What to do
Each entry is to be retyped without alteration, and no picture is to be included.
──────── Task input
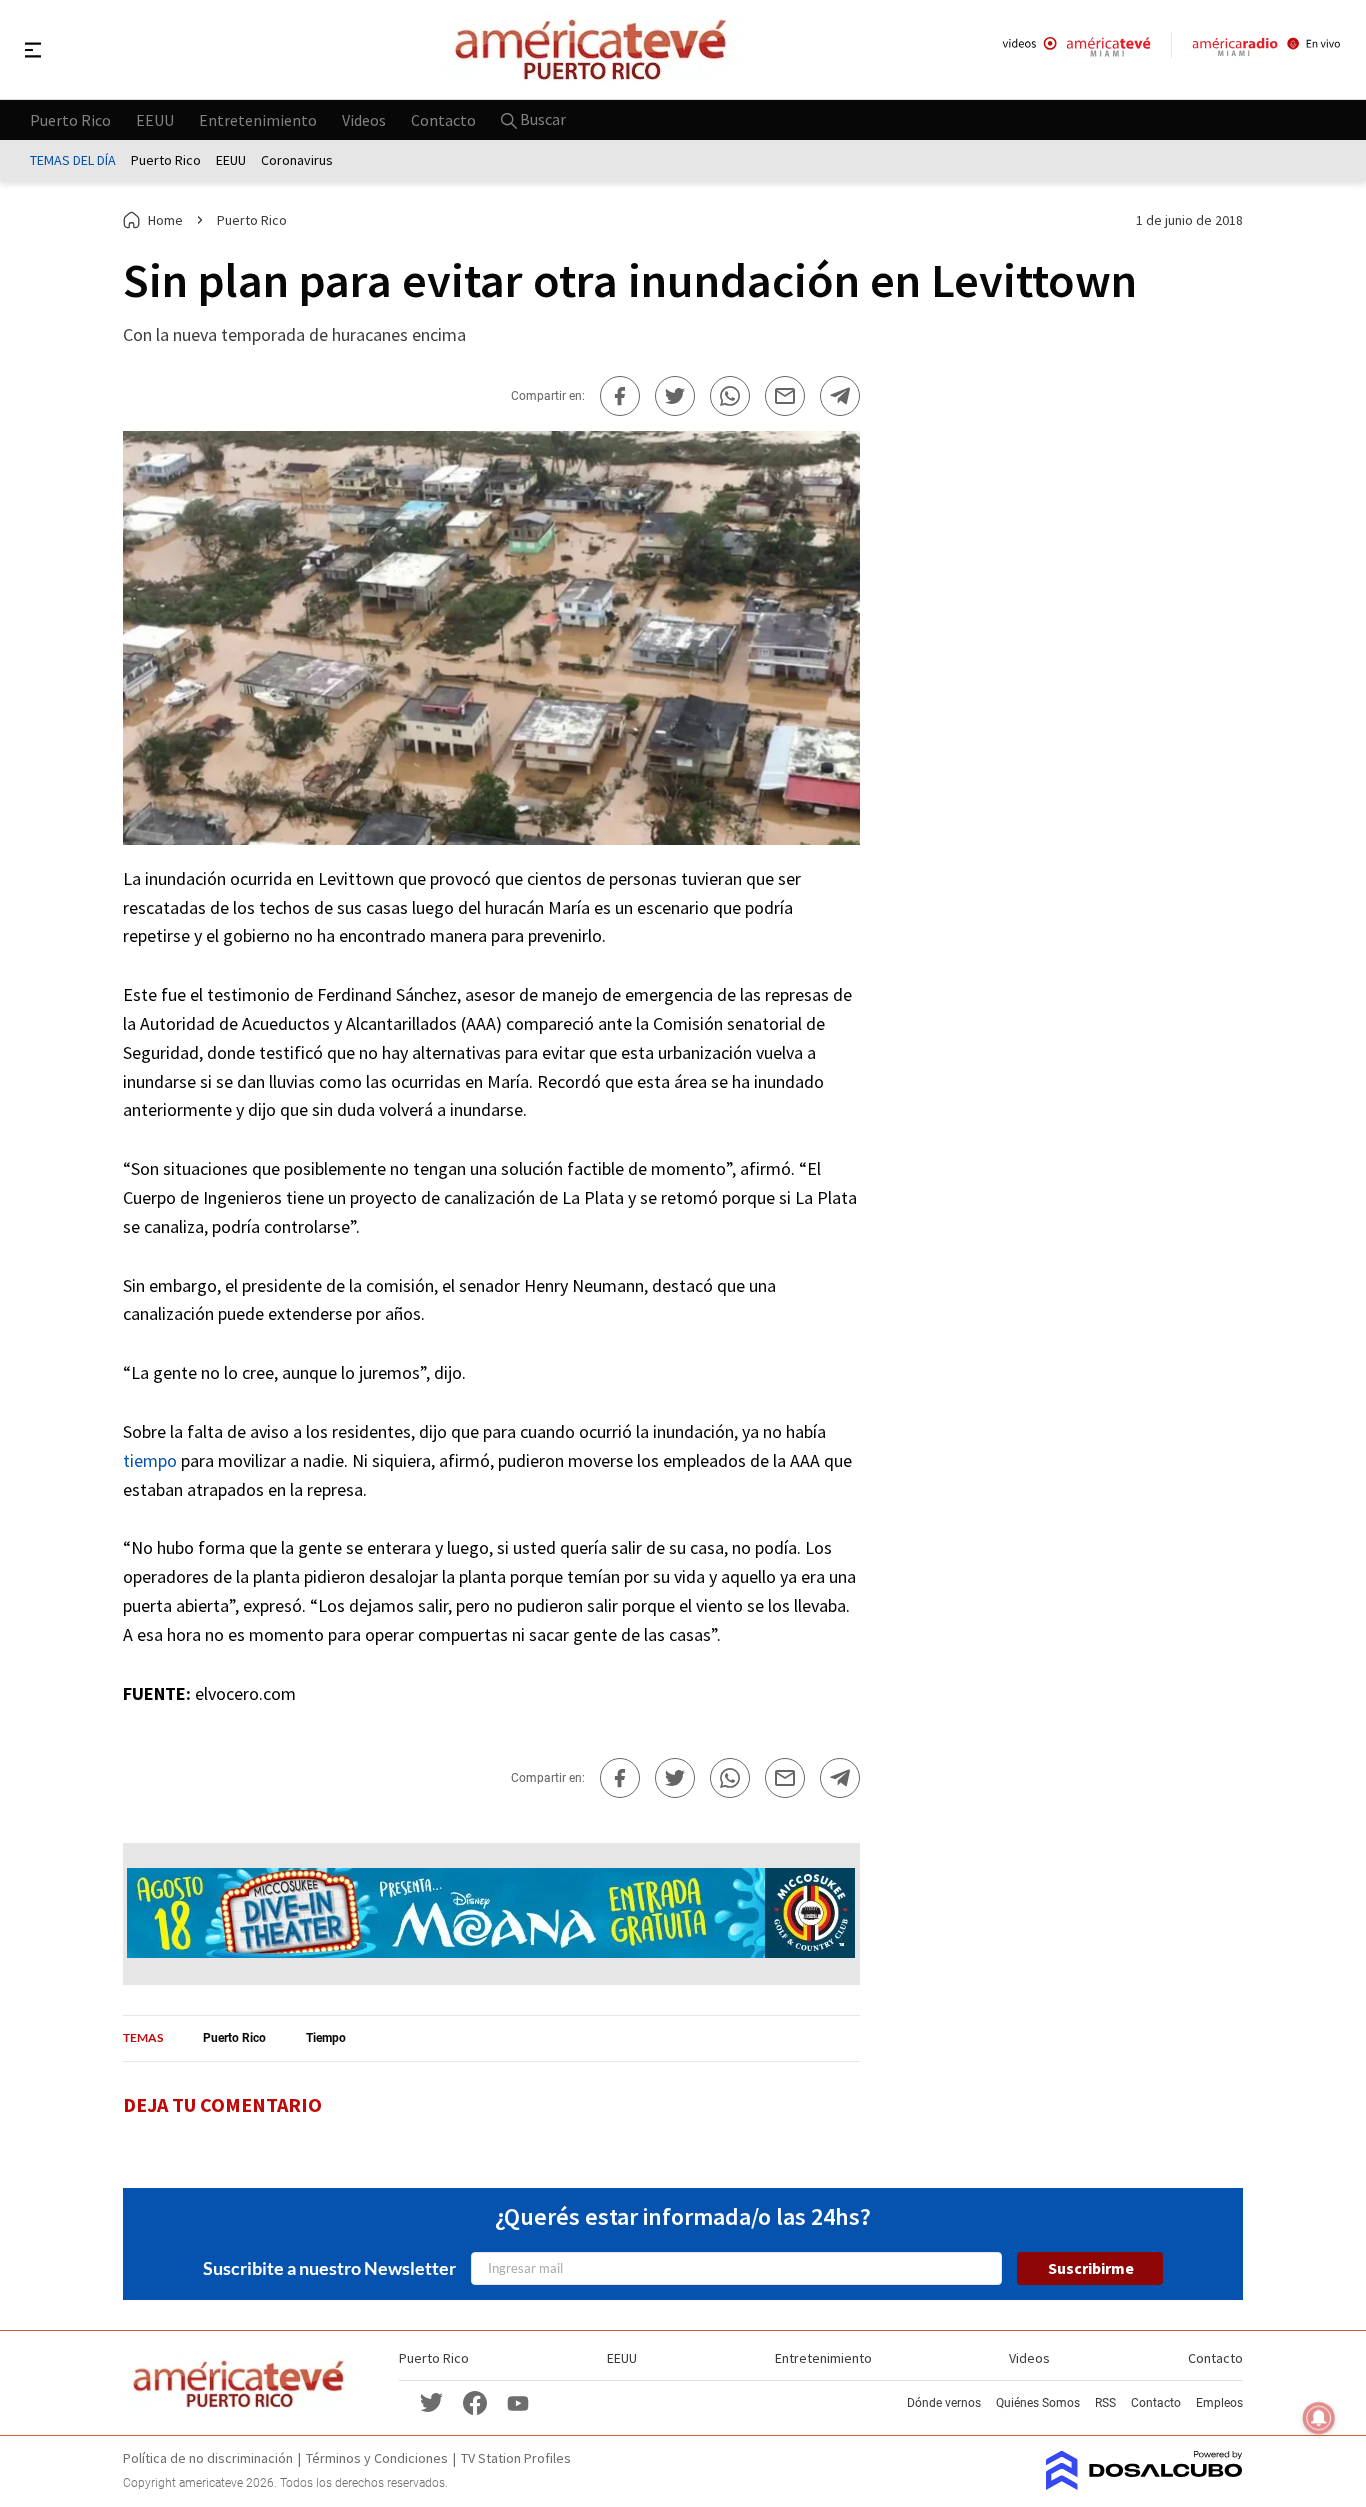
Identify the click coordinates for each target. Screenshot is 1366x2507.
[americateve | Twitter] (431, 2401)
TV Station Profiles (516, 2458)
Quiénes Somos (1038, 2403)
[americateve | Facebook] (475, 2401)
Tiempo (326, 2038)
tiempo (150, 1460)
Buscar (541, 119)
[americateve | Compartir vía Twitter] (675, 396)
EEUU (155, 119)
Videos (364, 119)
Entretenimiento (258, 119)
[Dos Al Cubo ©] (1144, 2484)
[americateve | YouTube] (518, 2401)
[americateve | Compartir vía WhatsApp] (730, 396)
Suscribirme (1091, 2268)
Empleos (1219, 2403)
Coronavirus (297, 160)
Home (165, 220)
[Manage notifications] (1319, 2418)
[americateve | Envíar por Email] (785, 396)
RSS (1105, 2403)
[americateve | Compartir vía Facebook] (620, 396)
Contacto (443, 119)
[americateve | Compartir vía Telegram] (840, 396)
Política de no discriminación (208, 2458)
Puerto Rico (70, 119)
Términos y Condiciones (377, 2458)
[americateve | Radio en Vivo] (1266, 49)
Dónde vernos (944, 2403)
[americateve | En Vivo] (1076, 49)
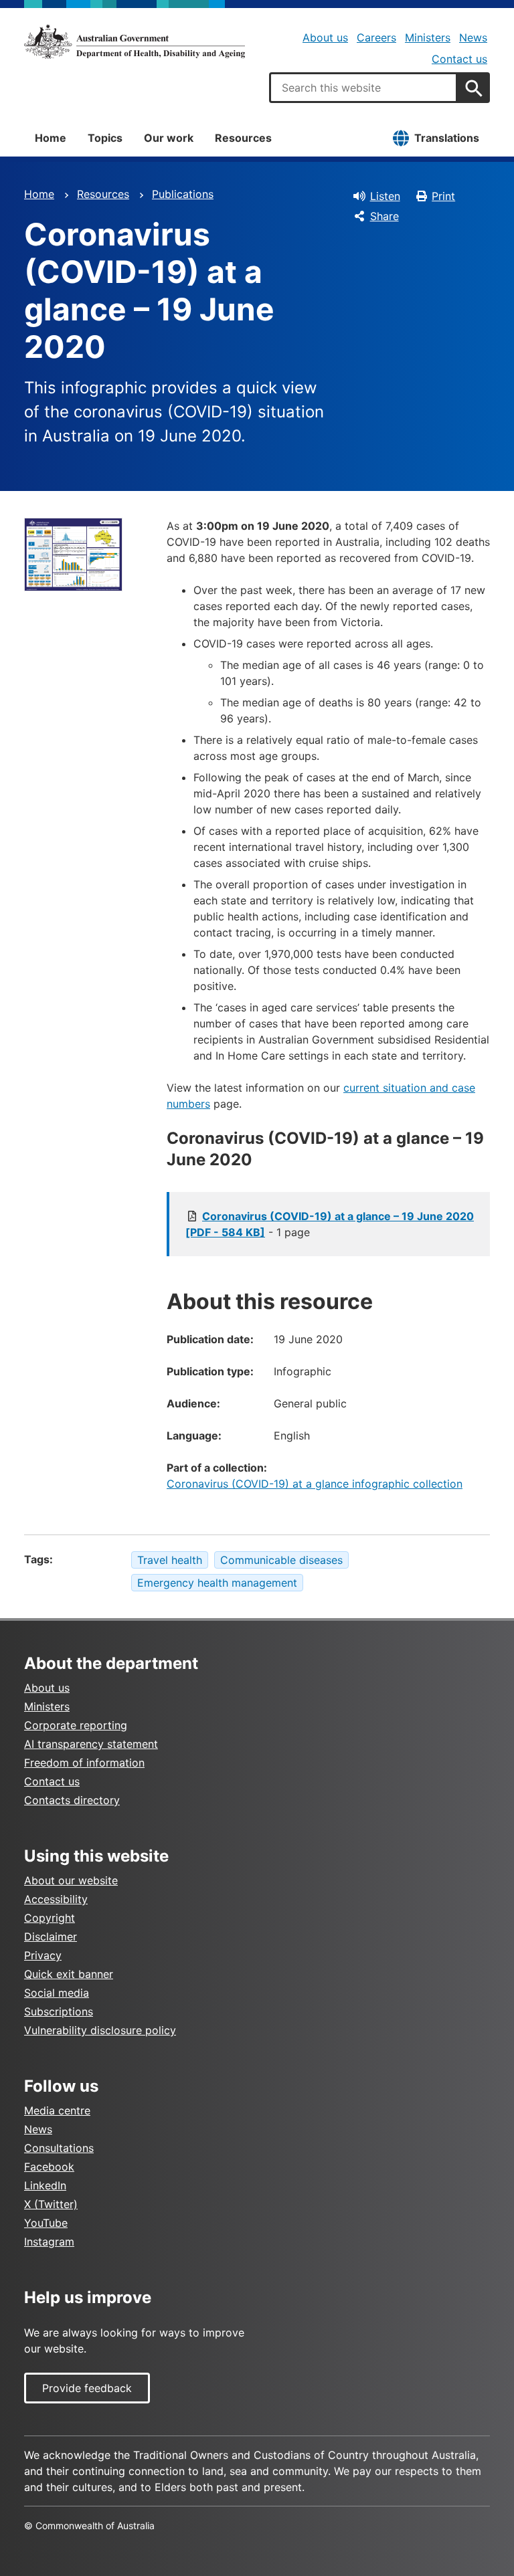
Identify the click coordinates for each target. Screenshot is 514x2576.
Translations (446, 137)
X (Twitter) (51, 2204)
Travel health (169, 1560)
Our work (168, 137)
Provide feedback (87, 2388)
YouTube (46, 2223)
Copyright (49, 1917)
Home (50, 137)
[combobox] (363, 87)
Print (443, 196)
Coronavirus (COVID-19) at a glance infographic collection (314, 1483)
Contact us (459, 59)
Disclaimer (50, 1936)
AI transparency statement (91, 1744)
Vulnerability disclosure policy (100, 2030)
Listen (385, 196)
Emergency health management (217, 1582)
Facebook (49, 2166)
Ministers (427, 37)
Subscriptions (58, 2011)
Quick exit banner (68, 1974)
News (473, 37)
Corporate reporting (75, 1725)
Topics (105, 137)
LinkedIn (45, 2185)
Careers (376, 37)
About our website (71, 1880)
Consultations (59, 2148)
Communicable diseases (281, 1560)
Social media (56, 1992)
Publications (182, 194)
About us (325, 37)
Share (384, 216)
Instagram (49, 2241)
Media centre (57, 2110)
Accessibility (56, 1899)
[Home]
────────────────
Exercise solution
Identify the click coordinates for each target. Screenshot is 1366x2507.
[americateve | Twitter] (431, 2401)
TV Station Profiles (516, 2458)
Quiénes Somos (1038, 2403)
[americateve | Facebook] (475, 2401)
Tiempo (326, 2038)
tiempo (150, 1460)
Buscar (541, 119)
[americateve | Compartir vía Twitter] (675, 396)
EEUU (155, 119)
Videos (364, 119)
Entretenimiento (258, 119)
[Dos Al Cubo ©] (1144, 2484)
[americateve | YouTube] (518, 2401)
[americateve | Compartir vía WhatsApp] (730, 396)
Suscribirme (1091, 2268)
Empleos (1219, 2403)
Coronavirus (297, 160)
Home (165, 220)
[Manage notifications] (1319, 2418)
[americateve | Envíar por Email] (785, 396)
RSS (1105, 2403)
[americateve | Compartir vía Facebook] (620, 396)
Contacto (443, 119)
[americateve | Compartir vía Telegram] (840, 396)
Política de no discriminación (208, 2458)
Puerto Rico (70, 119)
Términos y Condiciones (377, 2458)
[americateve | Radio en Vivo] (1266, 49)
Dónde vernos (944, 2403)
[americateve | En Vivo] (1076, 49)
Identify the click coordinates for each target. Screenshot is 514x2576.
Translations (446, 137)
X (Twitter) (51, 2204)
Travel health (169, 1560)
Our work (168, 137)
Provide feedback (87, 2388)
YouTube (46, 2223)
Copyright (49, 1917)
Home (50, 137)
[combobox] (363, 87)
Print (443, 196)
Coronavirus (COVID-19) at a glance infographic collection (314, 1483)
Contact us (459, 59)
Disclaimer (50, 1936)
AI transparency statement (91, 1744)
Vulnerability disclosure policy (100, 2030)
Listen (385, 196)
Emergency health management (217, 1582)
Facebook (49, 2166)
Ministers (427, 37)
Subscriptions (58, 2011)
Quick exit banner (68, 1974)
News (473, 37)
Corporate reporting (75, 1725)
Topics (105, 137)
LinkedIn (45, 2185)
Careers (376, 37)
About our website (71, 1880)
Consultations (59, 2148)
Communicable diseases (281, 1560)
Social media (56, 1992)
Publications (182, 194)
About us (325, 37)
Share (384, 216)
Instagram (49, 2241)
Media centre (57, 2110)
Accessibility (56, 1899)
[Home]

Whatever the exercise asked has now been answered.